Task inputs below:

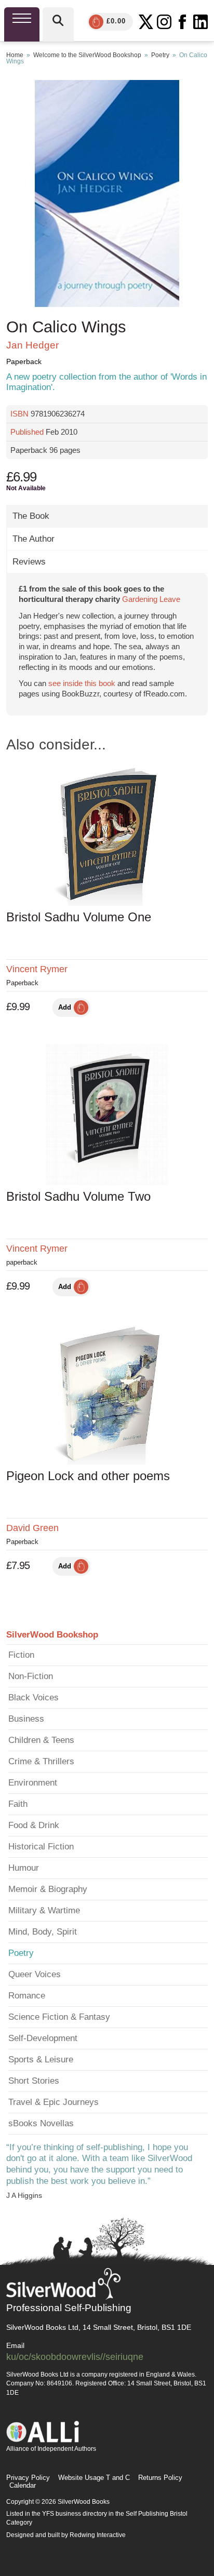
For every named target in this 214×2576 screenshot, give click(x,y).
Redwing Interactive (98, 2535)
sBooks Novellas (41, 2123)
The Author (33, 539)
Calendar (22, 2485)
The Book (30, 516)
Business (26, 1719)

End of Task inputs.

(Required action): Only the text of the records above is to be reproduced, exactly as given; the pictures are dropped.

(Exercise result):
For every named target in this 214×2576 screenshot, give click(x,y).
Redwing Interactive (98, 2535)
sBooks Novellas (41, 2123)
The Author (33, 539)
Calendar (22, 2485)
The Book (30, 516)
Business (26, 1719)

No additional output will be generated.